Kaggle is an online community of data scientists and machine learning practitioners. And it’s also a great place to get your feet wet in data science. I recently ran through two free courses: Intro to SQL, and Advanced SQL. Both of these courses are free, and will give you a good introduction to both SQL in general and Google BigQuery.

Kaggle Intro to SQL

You might think that you can skip this if you know SQL. You already know what SELECT does. You already know tables and schemas and keys and JOINs work. Well if you don’t know Google BigQuery or haven’t used Kaggle or pandas before, you need this.

from google.cloud import bigquery

# Create a "Client" object
client = bigquery.Client()

# Construct a reference to the "hacker_news" dataset
dataset_ref = client.dataset("hacker_news", project="bigquery-public-data")

# API request - fetch the dataset
dataset = client.get_dataset(dataset_ref)

# Construct a reference to the "comments" table
table_ref = dataset_ref.table("comments")

# API request - fetch the table
table = client.get_table(table_ref)

# Preview the first five lines of the table
client.list_rows(table, max_results=5).to_dataframe()

That’s the code to inspect a few rows from a dataset. The boilerplate takes a bit of time to get used to. I kept the page for the first two courses open while working through Intro to SQL and Advanced SQL just because I kept getting the reference to a table and the actual table backwards.

The Intro to SQL course runs through an intro to BigQuery, basic keywords, grouping, ordering, and ends with JOINing tables. Overall, it’s a great way to kill a few birds with one stone if you’re totally fresh to Kaggle, BigQuery, or SQL.

Kaggle Advanced SQL

Google BigQuery allows you to nest records. A record in a record. And it’s more efficient. No need to JOIN. Really interesting if you’re coming from a Microsoft SQL Server background. How does it work. Total magic. I’ve used OPENJSON before. And it was a pain in the ass. And no schema. BigQuery has nested records which each have a defined schema. It’s amazing. Go try it out.

The rest of the course is just normal advanced SQL: aggregates, analytics functions, windowing and partitioning, and a light into to optimization. You know, so you don’t blow through your 3 TB allocation on Google Cloud by SELECT * ...ing from a twenty table JOIN.

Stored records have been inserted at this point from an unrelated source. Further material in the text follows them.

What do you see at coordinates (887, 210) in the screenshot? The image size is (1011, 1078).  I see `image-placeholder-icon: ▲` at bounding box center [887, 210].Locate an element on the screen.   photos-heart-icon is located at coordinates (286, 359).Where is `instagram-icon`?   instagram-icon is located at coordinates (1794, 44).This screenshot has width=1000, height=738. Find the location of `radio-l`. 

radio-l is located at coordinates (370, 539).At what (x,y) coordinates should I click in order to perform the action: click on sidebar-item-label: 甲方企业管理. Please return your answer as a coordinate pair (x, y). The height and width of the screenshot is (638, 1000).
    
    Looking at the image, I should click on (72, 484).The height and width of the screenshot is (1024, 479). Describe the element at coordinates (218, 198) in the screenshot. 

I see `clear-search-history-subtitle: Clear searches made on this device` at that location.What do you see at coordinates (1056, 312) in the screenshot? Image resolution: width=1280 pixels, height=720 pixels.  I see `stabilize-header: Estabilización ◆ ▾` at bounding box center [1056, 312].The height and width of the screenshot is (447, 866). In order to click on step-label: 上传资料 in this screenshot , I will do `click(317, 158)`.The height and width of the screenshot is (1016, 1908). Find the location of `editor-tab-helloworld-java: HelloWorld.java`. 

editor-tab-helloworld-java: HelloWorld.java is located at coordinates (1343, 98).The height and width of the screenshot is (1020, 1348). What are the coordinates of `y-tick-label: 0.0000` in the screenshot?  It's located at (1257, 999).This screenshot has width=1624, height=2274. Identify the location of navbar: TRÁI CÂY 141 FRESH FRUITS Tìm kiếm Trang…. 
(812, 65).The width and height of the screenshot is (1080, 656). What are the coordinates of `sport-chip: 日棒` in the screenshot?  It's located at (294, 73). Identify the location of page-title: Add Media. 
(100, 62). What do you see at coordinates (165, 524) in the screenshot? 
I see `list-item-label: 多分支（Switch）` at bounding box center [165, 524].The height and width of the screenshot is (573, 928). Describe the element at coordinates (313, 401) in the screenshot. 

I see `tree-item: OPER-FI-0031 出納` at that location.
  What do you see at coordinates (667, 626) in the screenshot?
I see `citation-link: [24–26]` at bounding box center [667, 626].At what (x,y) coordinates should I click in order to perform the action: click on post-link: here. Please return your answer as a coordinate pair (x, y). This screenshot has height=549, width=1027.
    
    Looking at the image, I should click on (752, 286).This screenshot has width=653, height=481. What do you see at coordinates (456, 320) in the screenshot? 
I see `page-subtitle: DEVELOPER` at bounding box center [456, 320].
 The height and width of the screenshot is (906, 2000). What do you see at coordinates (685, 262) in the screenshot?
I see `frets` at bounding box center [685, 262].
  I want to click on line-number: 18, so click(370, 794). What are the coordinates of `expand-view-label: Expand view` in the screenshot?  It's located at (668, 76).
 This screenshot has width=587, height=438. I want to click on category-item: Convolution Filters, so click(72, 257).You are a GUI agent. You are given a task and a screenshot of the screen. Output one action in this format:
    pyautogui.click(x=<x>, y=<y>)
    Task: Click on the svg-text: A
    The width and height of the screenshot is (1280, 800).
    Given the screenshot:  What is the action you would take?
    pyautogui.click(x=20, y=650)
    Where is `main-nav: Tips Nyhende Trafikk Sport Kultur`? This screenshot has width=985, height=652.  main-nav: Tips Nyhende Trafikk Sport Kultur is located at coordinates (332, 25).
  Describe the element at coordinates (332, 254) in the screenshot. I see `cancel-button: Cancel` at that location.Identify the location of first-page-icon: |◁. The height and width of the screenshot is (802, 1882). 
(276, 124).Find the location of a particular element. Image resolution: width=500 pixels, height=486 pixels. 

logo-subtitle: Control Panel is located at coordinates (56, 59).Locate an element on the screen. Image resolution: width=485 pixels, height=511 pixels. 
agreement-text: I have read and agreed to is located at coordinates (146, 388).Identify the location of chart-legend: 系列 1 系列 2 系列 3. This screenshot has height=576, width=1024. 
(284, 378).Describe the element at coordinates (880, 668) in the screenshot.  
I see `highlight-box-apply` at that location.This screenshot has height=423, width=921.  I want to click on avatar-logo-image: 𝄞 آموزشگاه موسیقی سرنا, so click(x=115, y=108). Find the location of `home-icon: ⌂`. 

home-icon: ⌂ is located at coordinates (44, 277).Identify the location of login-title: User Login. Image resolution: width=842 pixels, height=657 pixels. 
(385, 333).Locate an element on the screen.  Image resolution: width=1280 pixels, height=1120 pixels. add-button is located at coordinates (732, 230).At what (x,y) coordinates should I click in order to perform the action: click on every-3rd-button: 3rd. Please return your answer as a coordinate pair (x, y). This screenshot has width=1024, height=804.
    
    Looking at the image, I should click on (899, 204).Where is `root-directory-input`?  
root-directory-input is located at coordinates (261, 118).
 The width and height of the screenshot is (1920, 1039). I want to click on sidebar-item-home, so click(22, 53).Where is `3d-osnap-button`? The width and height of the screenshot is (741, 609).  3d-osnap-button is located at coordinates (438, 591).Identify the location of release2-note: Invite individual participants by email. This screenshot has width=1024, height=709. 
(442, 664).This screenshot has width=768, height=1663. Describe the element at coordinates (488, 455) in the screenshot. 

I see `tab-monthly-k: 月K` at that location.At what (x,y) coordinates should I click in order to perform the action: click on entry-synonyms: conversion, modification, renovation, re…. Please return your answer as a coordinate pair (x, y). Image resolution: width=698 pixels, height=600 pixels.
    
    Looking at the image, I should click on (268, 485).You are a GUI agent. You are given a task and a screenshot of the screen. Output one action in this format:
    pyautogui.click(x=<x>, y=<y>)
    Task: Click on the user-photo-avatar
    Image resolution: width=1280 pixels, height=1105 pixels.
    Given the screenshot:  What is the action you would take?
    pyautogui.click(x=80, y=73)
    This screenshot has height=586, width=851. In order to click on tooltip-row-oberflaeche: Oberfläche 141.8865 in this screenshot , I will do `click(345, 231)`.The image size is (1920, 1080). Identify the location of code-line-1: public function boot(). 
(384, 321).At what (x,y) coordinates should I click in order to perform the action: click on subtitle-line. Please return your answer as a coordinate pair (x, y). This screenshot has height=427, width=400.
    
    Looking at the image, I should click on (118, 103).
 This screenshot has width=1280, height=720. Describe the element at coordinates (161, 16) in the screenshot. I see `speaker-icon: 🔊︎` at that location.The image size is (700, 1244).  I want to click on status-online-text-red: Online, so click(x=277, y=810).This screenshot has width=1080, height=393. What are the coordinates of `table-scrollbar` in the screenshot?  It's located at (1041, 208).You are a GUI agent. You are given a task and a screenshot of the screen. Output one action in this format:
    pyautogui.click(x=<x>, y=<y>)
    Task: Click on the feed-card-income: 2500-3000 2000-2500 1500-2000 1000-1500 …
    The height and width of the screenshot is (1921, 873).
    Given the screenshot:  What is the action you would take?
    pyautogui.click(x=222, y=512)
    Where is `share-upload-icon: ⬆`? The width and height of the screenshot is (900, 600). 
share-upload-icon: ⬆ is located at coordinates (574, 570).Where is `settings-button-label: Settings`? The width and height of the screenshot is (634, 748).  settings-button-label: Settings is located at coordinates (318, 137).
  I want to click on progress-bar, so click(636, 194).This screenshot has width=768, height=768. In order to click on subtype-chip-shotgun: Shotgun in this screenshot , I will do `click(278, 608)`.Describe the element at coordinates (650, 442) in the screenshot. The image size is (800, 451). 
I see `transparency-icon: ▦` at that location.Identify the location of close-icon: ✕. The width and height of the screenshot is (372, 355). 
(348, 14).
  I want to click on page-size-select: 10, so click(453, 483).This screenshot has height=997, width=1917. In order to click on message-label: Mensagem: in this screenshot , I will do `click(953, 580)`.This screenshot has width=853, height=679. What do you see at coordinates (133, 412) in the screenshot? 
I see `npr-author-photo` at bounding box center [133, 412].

Overall, really nice courses

Kaggle’s notebooks for these courses are super slick. I only ran into a single issue when exploring the GitHub sample data where the recommended safe scan size (so you don’t blow through your 3TB scan limit on Google Cloud) was over the default safe limit. The query scanned somewhere close to 26GB of data when running through a query. I just bumped the limit to 30GB using the job_config parameter to the BigQuery client.query() call and continued along.

The hint system is great. Each question has a hint and a solution if you get stuck. Just uncomment the call to the hint method or the solution method for that question, and boom the solution or hint is shown in the notebook.